• **WORK ITEM**
Produce a character-for-character copy of the data below.

** DATA SUPPLIED follows **

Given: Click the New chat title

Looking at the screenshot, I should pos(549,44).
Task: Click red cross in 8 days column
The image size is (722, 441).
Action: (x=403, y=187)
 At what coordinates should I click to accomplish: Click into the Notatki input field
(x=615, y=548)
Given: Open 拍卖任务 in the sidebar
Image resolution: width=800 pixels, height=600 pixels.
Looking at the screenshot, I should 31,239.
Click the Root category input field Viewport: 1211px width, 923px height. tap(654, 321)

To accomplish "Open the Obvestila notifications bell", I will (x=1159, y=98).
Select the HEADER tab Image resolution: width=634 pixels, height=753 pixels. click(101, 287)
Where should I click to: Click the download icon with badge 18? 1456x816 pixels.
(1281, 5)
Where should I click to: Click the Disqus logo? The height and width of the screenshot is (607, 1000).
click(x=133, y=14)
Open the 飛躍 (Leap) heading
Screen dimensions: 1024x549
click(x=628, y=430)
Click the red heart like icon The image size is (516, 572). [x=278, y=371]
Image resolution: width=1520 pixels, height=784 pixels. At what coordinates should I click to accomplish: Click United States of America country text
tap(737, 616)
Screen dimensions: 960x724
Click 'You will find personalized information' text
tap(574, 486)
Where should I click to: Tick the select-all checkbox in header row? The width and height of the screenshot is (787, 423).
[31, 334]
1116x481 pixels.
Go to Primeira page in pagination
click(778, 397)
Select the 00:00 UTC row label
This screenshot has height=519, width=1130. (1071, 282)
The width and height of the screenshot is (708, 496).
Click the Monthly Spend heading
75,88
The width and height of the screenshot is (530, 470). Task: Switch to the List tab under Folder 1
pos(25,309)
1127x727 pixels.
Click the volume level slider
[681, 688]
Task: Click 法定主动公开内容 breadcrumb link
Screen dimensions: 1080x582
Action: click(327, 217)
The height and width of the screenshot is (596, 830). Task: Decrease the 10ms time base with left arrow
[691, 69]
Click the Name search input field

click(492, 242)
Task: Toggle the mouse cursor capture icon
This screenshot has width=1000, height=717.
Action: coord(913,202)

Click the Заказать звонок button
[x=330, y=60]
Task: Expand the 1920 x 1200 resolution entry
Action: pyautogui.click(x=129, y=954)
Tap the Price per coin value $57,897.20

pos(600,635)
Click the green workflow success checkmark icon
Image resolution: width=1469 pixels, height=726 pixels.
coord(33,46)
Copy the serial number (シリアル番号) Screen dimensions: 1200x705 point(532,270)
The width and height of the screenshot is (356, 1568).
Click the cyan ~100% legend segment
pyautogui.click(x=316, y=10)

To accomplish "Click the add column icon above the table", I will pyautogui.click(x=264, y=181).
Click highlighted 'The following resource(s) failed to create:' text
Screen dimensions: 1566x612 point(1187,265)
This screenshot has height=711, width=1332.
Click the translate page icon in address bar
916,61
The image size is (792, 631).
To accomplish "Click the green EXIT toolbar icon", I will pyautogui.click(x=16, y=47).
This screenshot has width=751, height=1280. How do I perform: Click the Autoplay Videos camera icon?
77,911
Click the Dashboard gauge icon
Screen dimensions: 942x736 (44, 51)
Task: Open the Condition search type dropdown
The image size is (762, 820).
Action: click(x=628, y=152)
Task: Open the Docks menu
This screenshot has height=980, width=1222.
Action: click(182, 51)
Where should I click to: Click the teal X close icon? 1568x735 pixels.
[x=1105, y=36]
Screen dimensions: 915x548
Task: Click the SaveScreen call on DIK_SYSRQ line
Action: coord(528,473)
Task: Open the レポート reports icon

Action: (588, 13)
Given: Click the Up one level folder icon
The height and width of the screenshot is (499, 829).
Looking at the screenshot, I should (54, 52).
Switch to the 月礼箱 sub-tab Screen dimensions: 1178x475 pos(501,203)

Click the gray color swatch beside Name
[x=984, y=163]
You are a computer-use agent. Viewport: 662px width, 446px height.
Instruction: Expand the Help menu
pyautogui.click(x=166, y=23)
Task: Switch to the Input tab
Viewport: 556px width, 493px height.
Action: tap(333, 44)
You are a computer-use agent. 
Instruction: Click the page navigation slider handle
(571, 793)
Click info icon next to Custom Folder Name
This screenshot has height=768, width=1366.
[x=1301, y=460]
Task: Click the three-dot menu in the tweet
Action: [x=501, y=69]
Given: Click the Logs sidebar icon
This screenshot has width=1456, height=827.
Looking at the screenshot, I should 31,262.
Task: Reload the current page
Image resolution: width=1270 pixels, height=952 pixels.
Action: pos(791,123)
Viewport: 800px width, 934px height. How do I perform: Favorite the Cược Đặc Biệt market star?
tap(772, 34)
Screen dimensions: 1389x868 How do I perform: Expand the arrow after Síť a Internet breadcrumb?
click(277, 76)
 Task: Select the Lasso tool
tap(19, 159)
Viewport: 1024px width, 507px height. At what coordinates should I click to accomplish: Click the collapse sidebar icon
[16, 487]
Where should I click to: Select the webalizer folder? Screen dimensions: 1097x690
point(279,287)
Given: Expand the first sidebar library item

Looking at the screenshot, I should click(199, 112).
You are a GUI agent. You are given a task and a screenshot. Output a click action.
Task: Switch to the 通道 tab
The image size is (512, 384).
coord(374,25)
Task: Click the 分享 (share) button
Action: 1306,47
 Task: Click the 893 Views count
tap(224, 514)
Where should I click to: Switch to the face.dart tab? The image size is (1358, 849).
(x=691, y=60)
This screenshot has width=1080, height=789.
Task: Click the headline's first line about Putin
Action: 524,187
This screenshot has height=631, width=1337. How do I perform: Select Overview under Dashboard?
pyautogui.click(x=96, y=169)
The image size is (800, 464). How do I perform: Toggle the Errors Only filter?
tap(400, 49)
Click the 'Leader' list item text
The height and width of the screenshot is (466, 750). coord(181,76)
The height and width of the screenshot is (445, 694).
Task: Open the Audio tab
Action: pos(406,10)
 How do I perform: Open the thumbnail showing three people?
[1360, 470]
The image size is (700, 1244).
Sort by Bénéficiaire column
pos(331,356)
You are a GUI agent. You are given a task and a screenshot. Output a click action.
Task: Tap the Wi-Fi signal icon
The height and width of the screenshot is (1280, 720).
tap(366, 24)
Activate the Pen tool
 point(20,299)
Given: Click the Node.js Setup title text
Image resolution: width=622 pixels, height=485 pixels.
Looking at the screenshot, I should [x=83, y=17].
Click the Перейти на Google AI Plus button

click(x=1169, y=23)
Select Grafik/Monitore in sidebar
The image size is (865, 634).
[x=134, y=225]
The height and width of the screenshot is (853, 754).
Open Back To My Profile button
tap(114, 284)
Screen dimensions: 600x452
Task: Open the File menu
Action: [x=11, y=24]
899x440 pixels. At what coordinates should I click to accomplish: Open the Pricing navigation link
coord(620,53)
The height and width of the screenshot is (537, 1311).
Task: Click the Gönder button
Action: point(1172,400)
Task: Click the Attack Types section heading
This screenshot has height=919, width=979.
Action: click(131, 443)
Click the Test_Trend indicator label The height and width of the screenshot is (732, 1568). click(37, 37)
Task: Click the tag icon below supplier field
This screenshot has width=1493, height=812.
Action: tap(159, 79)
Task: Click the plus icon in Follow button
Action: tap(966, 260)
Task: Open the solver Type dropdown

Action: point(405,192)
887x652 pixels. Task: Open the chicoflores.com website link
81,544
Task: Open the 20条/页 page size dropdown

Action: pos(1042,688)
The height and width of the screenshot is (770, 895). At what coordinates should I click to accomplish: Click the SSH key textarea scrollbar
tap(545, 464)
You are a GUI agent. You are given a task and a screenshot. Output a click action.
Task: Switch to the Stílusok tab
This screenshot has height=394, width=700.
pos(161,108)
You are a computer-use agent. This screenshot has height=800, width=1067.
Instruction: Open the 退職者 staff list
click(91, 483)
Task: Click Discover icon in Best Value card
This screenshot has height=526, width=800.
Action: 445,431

** End of DATA SUPPLIED **

• **WRITTEN RESPONSE**
Given: Click the New chat title

Looking at the screenshot, I should pos(549,44).
Task: Click red cross in 8 days column
The image size is (722, 441).
Action: (x=403, y=187)
 At what coordinates should I click to accomplish: Click into the Notatki input field
(x=615, y=548)
Given: Open 拍卖任务 in the sidebar
Image resolution: width=800 pixels, height=600 pixels.
Looking at the screenshot, I should 31,239.
Click the Root category input field Viewport: 1211px width, 923px height. tap(654, 321)

To accomplish "Open the Obvestila notifications bell", I will (x=1159, y=98).
Select the HEADER tab Image resolution: width=634 pixels, height=753 pixels. click(101, 287)
Where should I click to: Click the download icon with badge 18? 1456x816 pixels.
(1281, 5)
Where should I click to: Click the Disqus logo? The height and width of the screenshot is (607, 1000).
click(x=133, y=14)
Open the 飛躍 (Leap) heading
Screen dimensions: 1024x549
click(x=628, y=430)
Click the red heart like icon The image size is (516, 572). [x=278, y=371]
Image resolution: width=1520 pixels, height=784 pixels. At what coordinates should I click to accomplish: Click United States of America country text
tap(737, 616)
Screen dimensions: 960x724
Click 'You will find personalized information' text
tap(574, 486)
Where should I click to: Tick the select-all checkbox in header row? The width and height of the screenshot is (787, 423).
[31, 334]
1116x481 pixels.
Go to Primeira page in pagination
click(778, 397)
Select the 00:00 UTC row label
This screenshot has height=519, width=1130. (1071, 282)
The width and height of the screenshot is (708, 496).
Click the Monthly Spend heading
75,88
The width and height of the screenshot is (530, 470). Task: Switch to the List tab under Folder 1
pos(25,309)
1127x727 pixels.
Click the volume level slider
[681, 688]
Task: Click 法定主动公开内容 breadcrumb link
Screen dimensions: 1080x582
Action: click(327, 217)
The height and width of the screenshot is (596, 830). Task: Decrease the 10ms time base with left arrow
[691, 69]
Click the Name search input field

click(492, 242)
Task: Toggle the mouse cursor capture icon
This screenshot has width=1000, height=717.
Action: coord(913,202)

Click the Заказать звонок button
[x=330, y=60]
Task: Expand the 1920 x 1200 resolution entry
Action: pyautogui.click(x=129, y=954)
Tap the Price per coin value $57,897.20

pos(600,635)
Click the green workflow success checkmark icon
Image resolution: width=1469 pixels, height=726 pixels.
coord(33,46)
Copy the serial number (シリアル番号) Screen dimensions: 1200x705 point(532,270)
The width and height of the screenshot is (356, 1568).
Click the cyan ~100% legend segment
pyautogui.click(x=316, y=10)

To accomplish "Click the add column icon above the table", I will pyautogui.click(x=264, y=181).
Click highlighted 'The following resource(s) failed to create:' text
Screen dimensions: 1566x612 point(1187,265)
This screenshot has height=711, width=1332.
Click the translate page icon in address bar
916,61
The image size is (792, 631).
To accomplish "Click the green EXIT toolbar icon", I will pyautogui.click(x=16, y=47).
This screenshot has width=751, height=1280. How do I perform: Click the Autoplay Videos camera icon?
77,911
Click the Dashboard gauge icon
Screen dimensions: 942x736 (44, 51)
Task: Open the Condition search type dropdown
The image size is (762, 820).
Action: click(x=628, y=152)
Task: Open the Docks menu
This screenshot has height=980, width=1222.
Action: click(182, 51)
Where should I click to: Click the teal X close icon? 1568x735 pixels.
[x=1105, y=36]
Screen dimensions: 915x548
Task: Click the SaveScreen call on DIK_SYSRQ line
Action: coord(528,473)
Task: Open the レポート reports icon

Action: (588, 13)
Given: Click the Up one level folder icon
The height and width of the screenshot is (499, 829).
Looking at the screenshot, I should (54, 52).
Switch to the 月礼箱 sub-tab Screen dimensions: 1178x475 pos(501,203)

Click the gray color swatch beside Name
[x=984, y=163]
You are a computer-use agent. Viewport: 662px width, 446px height.
Instruction: Expand the Help menu
pyautogui.click(x=166, y=23)
Task: Switch to the Input tab
Viewport: 556px width, 493px height.
Action: tap(333, 44)
You are a computer-use agent. 
Instruction: Click the page navigation slider handle
(571, 793)
Click info icon next to Custom Folder Name
This screenshot has height=768, width=1366.
[x=1301, y=460]
Task: Click the three-dot menu in the tweet
Action: [x=501, y=69]
Given: Click the Logs sidebar icon
This screenshot has width=1456, height=827.
Looking at the screenshot, I should 31,262.
Task: Reload the current page
Image resolution: width=1270 pixels, height=952 pixels.
Action: pos(791,123)
Viewport: 800px width, 934px height. How do I perform: Favorite the Cược Đặc Biệt market star?
tap(772, 34)
Screen dimensions: 1389x868 How do I perform: Expand the arrow after Síť a Internet breadcrumb?
click(277, 76)
 Task: Select the Lasso tool
tap(19, 159)
Viewport: 1024px width, 507px height. At what coordinates should I click to accomplish: Click the collapse sidebar icon
[16, 487]
Where should I click to: Select the webalizer folder? Screen dimensions: 1097x690
point(279,287)
Given: Expand the first sidebar library item

Looking at the screenshot, I should click(199, 112).
You are a GUI agent. You are given a task and a screenshot. Output a click action.
Task: Switch to the 通道 tab
The image size is (512, 384).
coord(374,25)
Task: Click the 分享 (share) button
Action: 1306,47
 Task: Click the 893 Views count
tap(224, 514)
Where should I click to: Switch to the face.dart tab? The image size is (1358, 849).
(x=691, y=60)
This screenshot has width=1080, height=789.
Task: Click the headline's first line about Putin
Action: 524,187
This screenshot has height=631, width=1337. How do I perform: Select Overview under Dashboard?
pyautogui.click(x=96, y=169)
The image size is (800, 464). How do I perform: Toggle the Errors Only filter?
tap(400, 49)
Click the 'Leader' list item text
The height and width of the screenshot is (466, 750). coord(181,76)
The height and width of the screenshot is (445, 694).
Task: Open the Audio tab
Action: pos(406,10)
 How do I perform: Open the thumbnail showing three people?
[1360, 470]
The image size is (700, 1244).
Sort by Bénéficiaire column
pos(331,356)
You are a GUI agent. You are given a task and a screenshot. Output a click action.
Task: Tap the Wi-Fi signal icon
The height and width of the screenshot is (1280, 720).
tap(366, 24)
Activate the Pen tool
 point(20,299)
Given: Click the Node.js Setup title text
Image resolution: width=622 pixels, height=485 pixels.
Looking at the screenshot, I should [x=83, y=17].
Click the Перейти на Google AI Plus button

click(x=1169, y=23)
Select Grafik/Monitore in sidebar
The image size is (865, 634).
[x=134, y=225]
The height and width of the screenshot is (853, 754).
Open Back To My Profile button
tap(114, 284)
Screen dimensions: 600x452
Task: Open the File menu
Action: [x=11, y=24]
899x440 pixels. At what coordinates should I click to accomplish: Open the Pricing navigation link
coord(620,53)
The height and width of the screenshot is (537, 1311).
Task: Click the Gönder button
Action: point(1172,400)
Task: Click the Attack Types section heading
This screenshot has height=919, width=979.
Action: click(131, 443)
Click the Test_Trend indicator label The height and width of the screenshot is (732, 1568). click(37, 37)
Task: Click the tag icon below supplier field
This screenshot has width=1493, height=812.
Action: tap(159, 79)
Task: Click the plus icon in Follow button
Action: tap(966, 260)
Task: Open the solver Type dropdown

Action: point(405,192)
887x652 pixels. Task: Open the chicoflores.com website link
81,544
Task: Open the 20条/页 page size dropdown

Action: pos(1042,688)
The height and width of the screenshot is (770, 895). At what coordinates should I click to accomplish: Click the SSH key textarea scrollbar
tap(545, 464)
You are a GUI agent. You are given a task and a screenshot. Output a click action.
Task: Switch to the Stílusok tab
This screenshot has height=394, width=700.
pos(161,108)
You are a computer-use agent. This screenshot has height=800, width=1067.
Instruction: Open the 退職者 staff list
click(91, 483)
Task: Click Discover icon in Best Value card
This screenshot has height=526, width=800.
Action: 445,431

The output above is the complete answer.